PS.  When I saw Jim Cramer I said to myself; “Even he gets it.  He understands the need for more monetary stimulus.  Why can’t Bernanke and all the other elite macroeconomists see the same thing?”  (I hope the term ‘even’ didn’t come across as condescending, but you know how academics look down on the shouters and the showman.)

PPS.  I still plan to say something more about Tyler Cowen’s longer critique, when I have more time.

HT:  Marcus Nunes

How did Don Luskin get so smart?

Josh Hendrickson sent me this Youtube video on Don Luskin defending QE2.  I won’t say; “I couldn’t have put it better myself,” the fact is that I couldn’t even have put it as well myself.  If you are not interested in his defense of supply-side economics, skip ahead to the 5 minute point.

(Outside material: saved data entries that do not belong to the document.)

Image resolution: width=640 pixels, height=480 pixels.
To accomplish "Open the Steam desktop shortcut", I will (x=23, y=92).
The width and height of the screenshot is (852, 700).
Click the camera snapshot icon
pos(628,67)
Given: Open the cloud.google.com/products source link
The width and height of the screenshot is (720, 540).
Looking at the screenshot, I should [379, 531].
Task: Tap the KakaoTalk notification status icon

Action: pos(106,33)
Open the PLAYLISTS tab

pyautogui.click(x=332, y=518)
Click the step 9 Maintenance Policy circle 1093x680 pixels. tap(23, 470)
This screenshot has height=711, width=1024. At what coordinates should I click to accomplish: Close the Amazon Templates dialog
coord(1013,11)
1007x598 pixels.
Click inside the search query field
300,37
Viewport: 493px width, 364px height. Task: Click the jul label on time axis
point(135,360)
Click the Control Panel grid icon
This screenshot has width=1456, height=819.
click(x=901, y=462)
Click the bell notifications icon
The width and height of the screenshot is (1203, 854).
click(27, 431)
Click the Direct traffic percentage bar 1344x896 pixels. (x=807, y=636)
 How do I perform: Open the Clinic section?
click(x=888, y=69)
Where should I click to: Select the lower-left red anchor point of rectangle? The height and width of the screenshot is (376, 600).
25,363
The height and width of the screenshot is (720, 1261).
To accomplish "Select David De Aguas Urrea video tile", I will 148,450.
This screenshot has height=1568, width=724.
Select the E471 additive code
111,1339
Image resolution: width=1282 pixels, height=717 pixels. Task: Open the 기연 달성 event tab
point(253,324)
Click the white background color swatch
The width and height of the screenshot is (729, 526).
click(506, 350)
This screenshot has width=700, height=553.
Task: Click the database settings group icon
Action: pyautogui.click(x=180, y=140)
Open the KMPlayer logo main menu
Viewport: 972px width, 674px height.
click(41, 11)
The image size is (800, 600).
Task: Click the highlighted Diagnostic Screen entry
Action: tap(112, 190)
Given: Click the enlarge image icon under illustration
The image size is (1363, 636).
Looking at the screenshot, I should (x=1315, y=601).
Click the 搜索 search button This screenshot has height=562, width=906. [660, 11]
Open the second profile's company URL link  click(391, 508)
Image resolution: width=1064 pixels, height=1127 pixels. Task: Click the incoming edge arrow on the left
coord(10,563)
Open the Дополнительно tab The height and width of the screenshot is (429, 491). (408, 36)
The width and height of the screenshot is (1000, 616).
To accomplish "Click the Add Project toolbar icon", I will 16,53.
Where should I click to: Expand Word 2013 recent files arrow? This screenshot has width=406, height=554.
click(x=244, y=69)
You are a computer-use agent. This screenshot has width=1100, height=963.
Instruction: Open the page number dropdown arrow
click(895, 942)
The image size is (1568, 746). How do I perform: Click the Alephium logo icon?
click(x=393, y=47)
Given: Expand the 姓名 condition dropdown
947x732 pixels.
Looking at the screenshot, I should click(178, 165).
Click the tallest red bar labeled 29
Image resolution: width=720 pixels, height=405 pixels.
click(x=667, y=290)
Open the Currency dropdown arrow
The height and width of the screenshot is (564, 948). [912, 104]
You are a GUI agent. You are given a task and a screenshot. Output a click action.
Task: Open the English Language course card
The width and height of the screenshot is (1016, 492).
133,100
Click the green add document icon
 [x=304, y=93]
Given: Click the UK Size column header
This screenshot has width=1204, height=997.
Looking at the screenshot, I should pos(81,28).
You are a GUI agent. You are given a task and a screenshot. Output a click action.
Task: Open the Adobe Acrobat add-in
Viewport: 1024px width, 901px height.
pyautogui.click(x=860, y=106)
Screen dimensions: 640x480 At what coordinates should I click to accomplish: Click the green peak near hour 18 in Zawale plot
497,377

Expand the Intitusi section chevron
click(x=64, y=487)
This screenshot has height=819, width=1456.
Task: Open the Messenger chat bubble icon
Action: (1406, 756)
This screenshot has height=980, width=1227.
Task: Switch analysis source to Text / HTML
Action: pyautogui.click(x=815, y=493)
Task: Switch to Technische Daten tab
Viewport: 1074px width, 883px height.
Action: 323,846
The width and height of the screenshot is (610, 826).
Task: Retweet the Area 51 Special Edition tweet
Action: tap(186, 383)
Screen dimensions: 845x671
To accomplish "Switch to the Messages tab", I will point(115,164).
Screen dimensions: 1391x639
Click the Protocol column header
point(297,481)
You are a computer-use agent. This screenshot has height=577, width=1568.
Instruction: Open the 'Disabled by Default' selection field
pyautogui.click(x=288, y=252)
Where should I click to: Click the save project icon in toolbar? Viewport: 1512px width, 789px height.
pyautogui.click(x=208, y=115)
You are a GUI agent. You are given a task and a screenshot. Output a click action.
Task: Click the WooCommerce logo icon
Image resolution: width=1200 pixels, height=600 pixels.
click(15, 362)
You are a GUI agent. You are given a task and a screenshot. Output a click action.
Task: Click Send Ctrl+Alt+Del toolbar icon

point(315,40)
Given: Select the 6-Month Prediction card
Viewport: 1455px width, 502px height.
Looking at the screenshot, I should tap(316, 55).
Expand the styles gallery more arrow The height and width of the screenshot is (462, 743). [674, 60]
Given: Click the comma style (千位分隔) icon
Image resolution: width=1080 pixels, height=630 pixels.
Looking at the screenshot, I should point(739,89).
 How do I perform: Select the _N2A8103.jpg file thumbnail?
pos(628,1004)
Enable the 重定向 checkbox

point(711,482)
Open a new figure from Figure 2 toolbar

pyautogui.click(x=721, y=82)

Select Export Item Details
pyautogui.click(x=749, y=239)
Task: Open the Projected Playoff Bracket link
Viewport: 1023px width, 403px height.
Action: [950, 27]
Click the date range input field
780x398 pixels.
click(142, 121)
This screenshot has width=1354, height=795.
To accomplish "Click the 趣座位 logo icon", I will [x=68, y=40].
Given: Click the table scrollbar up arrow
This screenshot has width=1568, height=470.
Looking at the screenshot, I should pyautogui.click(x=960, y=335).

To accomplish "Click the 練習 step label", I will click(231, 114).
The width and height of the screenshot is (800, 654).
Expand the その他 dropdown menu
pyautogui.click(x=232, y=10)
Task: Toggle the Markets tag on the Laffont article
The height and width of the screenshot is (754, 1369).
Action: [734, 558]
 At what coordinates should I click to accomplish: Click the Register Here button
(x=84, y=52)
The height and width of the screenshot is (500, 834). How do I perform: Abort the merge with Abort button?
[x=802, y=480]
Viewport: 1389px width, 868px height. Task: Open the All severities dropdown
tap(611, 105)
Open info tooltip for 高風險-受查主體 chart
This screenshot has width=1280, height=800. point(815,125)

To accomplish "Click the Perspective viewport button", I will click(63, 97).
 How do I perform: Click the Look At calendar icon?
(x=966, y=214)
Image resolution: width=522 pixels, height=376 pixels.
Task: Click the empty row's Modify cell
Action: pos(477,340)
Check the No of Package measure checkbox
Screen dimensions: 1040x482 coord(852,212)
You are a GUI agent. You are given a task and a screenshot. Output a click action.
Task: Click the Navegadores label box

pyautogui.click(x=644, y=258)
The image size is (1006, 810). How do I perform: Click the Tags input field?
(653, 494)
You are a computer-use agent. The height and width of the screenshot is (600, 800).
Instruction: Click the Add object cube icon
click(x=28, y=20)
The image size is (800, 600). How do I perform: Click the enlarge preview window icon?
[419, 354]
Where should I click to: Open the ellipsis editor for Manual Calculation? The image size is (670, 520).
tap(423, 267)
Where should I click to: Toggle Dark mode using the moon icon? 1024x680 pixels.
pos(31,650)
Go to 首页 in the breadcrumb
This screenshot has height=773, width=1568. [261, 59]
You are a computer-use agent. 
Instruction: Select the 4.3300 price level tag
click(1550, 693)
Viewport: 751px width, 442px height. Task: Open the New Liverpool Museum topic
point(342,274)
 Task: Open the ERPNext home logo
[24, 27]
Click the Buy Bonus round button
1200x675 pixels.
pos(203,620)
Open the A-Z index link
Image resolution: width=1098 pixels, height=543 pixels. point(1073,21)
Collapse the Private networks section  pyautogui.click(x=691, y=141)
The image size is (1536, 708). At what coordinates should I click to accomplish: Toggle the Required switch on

Luskin nails one point after another:

1.  QE2 was needed as the economy showed all sorts of signs of sluggishness in the summer.

2.  QE2 is working because asset prices (stocks, TIPS spreads) responded strongly to rumors of QE2 that began in late summer.

3.  The rise is interest rates is actually a good sign, indicating that inflation expectations are moving closer to an appropriate level, and real growth expectations are increasing.

4.  Money was actually too tight during the summer, despite near zero rates.

5.  Milton Friedman pointed out that nominal rates were an unreliable indicator of the stance of monetary policy.

6.  Luskin said you must look at other indicators, and they all showed money was too tight.

7.  QE2 is very consistent with laissez-faire economics, as we don’t want the Fed to maintain a steady interest rate or money supply, but rather to provide enough money to generate a stable macro environment (dare I say NGDP) for companies to operate in.

Back in late 2008 I never heard that sort of talk on TV.  Indeed that’s the main reason I got into blogging; frustration over the conversation of pundits, which seemed to be ignoring the elephant in the room.  If I knew pundits were going to get so smart I might have stayed out of blogging.  It turns out I wasn’t needed.

PS.  It took me one year to figure out how to post graphs on my blog.  Perhaps in another year I’ll learn how to directly post YouTube videos.

PPS.  Tyler Cowen has a very generous post on my NGDP targeting talk.  I will definitely comment at some point, but am too busy with grading right now to give it the attention it deserves.  Meanwhile, help me think up titles;  “Wittgenstein and me”?  I will also eventually comment on his recent inequality article, but that may take even longer.

PPPS.  Luskin also supports the “tax cut.”  I get annoyed by progressives always talking about how the Clinton-era top rate (39.6%) was fine.  Maybe so, but then why don’t they support this “tax cut,” which will return the top rate to 38.8%, once the health care tax kicks in?